Online tool helps people in rural India adapt to climate change

Tool allows easy access to weather forecasts, geographic data through mobile phone or web.

Press release, 20 October 2022
UN climate change conference (COP27)
A series of pages related to IIED's activities at the 2022 UNFCCC climate change summit in Sharm el-Sheikh

An online tool that gives people in rural India access to drought early warnings and geographic data to help them find ways to adapt to climate change has been devised by IIED and is being rolled out in several states.

The Climate Resilience Information System and Planning Tool (CRISP-M) allows communities to see information such as existing land use, soil type, drainage characteristics and ground water conditions for their local area which helps them to plan how best to respond to climate change.

It has been designed to work in tandem with the Indian government’s nationwide social protection programme which guarantees those without other means of income a wage in return for work constructing water conservation or harvesting structures. 

The tool has already been rolled out in Raisen and Sehore districts of Madhya Pradesh state by climate saathis (Hindi for ‘friends’) – volunteers who are trained in how to use it and who then explain its purpose and capabilities to their peers in local communities on laptops or mobile phones. The government hopes to take the tool nationwide within a year.

Ritu Bharadwaj, a senior researcher at IIED, said: “People have been living in and farming India’s rural areas for millennia and there’s a wealth of local and traditional knowledge among communities. This tool allows them to combine that knowledge with geographic or hydrological data about their local area to give them the best chance to adapt to climate change.”

    Watch a video explaining the CRISP-M tool and the impact it is having in rural India

    India is considered one of the countries most vulnerable to the effects of climate change, susceptible to cyclones, heat waves, flooding and droughts. The country’s first ever climate change assessment suggests things are only going to get worse, with temperatures predicted to rise by 4.4°C by the end of the century. 

    Rukmani, 55, lives in the remote village of Barela in Madhya Pradesh and has been farming wheat, maize and grams to support her five children and four stepchildren since her husband fell ill and could no longer work.

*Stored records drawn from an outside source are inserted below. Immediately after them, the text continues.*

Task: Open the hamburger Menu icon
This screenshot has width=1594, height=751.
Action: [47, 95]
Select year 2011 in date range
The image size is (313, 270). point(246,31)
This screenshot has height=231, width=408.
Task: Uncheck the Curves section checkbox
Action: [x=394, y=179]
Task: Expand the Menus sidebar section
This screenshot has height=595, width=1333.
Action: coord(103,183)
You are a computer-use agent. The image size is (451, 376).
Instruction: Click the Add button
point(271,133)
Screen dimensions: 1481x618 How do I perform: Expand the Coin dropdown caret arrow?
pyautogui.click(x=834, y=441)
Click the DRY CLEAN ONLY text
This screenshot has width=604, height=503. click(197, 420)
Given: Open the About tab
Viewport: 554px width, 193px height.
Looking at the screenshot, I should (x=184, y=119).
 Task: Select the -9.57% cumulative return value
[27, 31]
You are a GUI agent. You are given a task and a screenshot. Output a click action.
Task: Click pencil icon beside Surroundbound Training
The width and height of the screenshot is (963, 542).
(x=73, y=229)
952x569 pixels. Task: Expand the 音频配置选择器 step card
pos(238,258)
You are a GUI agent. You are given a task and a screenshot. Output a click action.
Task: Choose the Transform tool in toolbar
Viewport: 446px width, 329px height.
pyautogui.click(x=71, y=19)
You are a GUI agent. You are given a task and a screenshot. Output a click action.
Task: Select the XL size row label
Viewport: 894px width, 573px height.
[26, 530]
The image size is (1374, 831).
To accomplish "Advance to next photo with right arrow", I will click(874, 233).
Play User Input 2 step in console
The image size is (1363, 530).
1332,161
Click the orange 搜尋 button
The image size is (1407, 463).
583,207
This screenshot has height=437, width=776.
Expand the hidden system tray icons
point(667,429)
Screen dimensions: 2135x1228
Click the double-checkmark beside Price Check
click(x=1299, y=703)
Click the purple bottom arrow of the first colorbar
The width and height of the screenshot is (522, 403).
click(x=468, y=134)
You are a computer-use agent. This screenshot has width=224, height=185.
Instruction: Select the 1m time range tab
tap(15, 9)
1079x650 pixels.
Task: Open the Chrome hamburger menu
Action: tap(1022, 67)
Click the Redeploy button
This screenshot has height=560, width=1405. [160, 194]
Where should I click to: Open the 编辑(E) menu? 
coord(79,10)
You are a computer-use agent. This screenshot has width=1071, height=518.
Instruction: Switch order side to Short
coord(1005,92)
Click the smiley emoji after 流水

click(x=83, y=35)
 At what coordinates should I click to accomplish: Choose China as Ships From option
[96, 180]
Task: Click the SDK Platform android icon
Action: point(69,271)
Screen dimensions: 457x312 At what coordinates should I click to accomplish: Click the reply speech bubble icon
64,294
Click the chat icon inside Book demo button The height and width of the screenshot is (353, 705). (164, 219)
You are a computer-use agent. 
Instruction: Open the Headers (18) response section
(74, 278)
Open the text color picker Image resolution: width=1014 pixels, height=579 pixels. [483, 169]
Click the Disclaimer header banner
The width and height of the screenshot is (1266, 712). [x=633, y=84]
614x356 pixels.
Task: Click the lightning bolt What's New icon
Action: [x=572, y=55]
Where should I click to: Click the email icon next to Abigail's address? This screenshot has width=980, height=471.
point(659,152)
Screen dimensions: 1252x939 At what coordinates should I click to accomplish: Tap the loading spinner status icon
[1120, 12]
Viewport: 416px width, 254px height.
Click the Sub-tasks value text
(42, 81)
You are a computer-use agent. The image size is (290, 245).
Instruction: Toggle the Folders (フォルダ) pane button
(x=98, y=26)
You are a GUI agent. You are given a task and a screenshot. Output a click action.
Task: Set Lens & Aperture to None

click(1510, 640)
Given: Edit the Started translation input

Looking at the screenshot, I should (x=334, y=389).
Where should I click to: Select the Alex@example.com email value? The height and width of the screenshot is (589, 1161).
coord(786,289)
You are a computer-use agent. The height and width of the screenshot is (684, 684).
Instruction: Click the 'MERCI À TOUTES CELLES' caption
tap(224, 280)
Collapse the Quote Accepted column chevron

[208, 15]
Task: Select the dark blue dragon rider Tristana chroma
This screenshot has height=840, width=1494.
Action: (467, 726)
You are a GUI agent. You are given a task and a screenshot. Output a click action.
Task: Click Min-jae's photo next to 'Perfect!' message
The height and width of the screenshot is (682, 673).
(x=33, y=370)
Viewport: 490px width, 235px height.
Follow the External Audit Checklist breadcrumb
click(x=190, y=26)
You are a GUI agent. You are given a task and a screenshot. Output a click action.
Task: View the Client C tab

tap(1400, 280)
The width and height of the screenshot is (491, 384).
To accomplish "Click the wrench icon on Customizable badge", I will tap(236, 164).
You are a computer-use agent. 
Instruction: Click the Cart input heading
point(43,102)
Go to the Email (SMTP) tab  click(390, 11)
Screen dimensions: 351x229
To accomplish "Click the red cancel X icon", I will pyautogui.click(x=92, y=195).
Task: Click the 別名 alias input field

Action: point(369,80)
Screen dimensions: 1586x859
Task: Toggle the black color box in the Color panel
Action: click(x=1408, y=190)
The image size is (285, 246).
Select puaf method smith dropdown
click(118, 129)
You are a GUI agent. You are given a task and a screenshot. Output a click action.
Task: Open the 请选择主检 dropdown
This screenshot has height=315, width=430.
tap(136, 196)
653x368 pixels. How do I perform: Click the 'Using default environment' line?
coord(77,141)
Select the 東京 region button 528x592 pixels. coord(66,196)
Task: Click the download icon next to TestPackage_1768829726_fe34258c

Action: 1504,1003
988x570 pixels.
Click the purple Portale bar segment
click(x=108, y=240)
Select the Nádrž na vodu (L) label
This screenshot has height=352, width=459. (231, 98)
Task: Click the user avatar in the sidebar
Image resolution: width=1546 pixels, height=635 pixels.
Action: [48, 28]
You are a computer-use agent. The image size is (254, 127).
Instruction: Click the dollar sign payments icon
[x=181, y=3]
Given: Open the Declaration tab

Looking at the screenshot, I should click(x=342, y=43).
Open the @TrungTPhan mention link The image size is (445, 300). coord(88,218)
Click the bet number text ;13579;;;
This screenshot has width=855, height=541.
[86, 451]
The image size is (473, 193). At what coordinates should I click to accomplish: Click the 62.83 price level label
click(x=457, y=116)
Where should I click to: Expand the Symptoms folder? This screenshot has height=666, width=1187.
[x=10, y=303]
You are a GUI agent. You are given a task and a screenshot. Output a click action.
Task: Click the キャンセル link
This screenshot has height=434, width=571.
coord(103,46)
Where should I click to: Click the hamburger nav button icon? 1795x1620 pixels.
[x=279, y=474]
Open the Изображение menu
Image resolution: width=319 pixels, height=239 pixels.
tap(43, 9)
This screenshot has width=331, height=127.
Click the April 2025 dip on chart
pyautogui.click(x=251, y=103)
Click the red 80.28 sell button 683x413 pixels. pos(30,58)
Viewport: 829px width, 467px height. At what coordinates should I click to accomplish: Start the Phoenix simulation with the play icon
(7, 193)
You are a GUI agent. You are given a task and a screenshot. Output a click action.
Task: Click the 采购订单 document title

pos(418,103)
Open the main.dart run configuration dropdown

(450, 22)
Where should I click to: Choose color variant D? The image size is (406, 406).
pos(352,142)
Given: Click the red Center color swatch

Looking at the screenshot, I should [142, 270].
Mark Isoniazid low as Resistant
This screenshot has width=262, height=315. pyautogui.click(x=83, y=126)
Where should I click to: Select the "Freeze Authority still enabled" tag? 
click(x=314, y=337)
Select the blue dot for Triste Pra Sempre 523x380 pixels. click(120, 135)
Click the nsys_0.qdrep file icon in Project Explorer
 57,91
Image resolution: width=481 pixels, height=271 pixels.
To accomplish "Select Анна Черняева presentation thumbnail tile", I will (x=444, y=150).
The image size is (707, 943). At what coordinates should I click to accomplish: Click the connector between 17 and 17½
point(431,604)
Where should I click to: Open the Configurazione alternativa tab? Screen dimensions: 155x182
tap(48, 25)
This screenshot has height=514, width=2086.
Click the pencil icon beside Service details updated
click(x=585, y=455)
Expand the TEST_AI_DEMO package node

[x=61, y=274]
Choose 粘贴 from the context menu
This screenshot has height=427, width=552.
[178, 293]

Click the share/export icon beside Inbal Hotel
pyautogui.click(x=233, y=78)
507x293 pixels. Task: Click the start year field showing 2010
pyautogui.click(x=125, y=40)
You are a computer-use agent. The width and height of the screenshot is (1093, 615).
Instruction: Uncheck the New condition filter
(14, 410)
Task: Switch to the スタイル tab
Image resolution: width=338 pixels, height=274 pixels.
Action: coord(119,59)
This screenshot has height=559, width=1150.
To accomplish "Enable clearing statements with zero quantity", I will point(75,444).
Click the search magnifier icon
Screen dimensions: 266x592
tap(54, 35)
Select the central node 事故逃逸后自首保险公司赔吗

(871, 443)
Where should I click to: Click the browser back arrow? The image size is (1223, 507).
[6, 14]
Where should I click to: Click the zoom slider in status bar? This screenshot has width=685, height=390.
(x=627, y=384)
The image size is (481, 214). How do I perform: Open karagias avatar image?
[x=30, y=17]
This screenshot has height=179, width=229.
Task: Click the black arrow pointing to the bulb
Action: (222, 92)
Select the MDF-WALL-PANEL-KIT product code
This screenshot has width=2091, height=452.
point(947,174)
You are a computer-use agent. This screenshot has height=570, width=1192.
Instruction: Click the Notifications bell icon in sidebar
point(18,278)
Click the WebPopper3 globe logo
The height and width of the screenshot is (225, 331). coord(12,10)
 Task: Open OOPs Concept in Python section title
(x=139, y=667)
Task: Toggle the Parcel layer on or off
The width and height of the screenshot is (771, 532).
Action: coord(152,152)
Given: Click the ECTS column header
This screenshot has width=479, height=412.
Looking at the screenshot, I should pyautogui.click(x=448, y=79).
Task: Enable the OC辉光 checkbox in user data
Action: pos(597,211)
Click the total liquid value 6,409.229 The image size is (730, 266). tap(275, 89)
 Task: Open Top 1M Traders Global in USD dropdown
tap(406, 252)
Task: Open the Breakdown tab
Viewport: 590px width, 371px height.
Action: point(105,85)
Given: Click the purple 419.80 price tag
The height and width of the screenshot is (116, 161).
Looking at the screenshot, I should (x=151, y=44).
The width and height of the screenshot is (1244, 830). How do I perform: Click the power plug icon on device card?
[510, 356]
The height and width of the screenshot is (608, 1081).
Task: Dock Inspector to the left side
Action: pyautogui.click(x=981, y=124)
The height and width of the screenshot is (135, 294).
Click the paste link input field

As rainfall patterns have changed in her village, leading to loss of crops, Rukmani used the tool to help her to decide what type of water conservation structures were needed to support long-term climate resilience in her village.

    Rukmani said: “When I go to village meetings, people look at me with respect and awe because I have information that they don’t have. But I just don’t use the information to help myself. I share it, so that others can benefit from it.”  

    In the village of Puddar, in panchayat Khamkhua, Madhya Pradesh, climate change is having a big impact on agricultural production. After prolonged dry spells the soils do not have the capacity to hold rainwater, which is then lost as run-off.

    Villagers knew the government’s social protection scheme could help them create water conservation and harvesting structures but they lacked the scientific and technical knowledge to identify which structures were most appropriate.

    Four villagers – Jagdish, Raghuvir, Tula and Mahesh – used the CRISP-M tool to find information on existing land use, soil type, drainage characteristics, geo-morphology, slope, ground water conditions to understand where to construct a pond to store excess water during the rainy season, that would otherwise be lost as runoff, and use it to irrigate crops.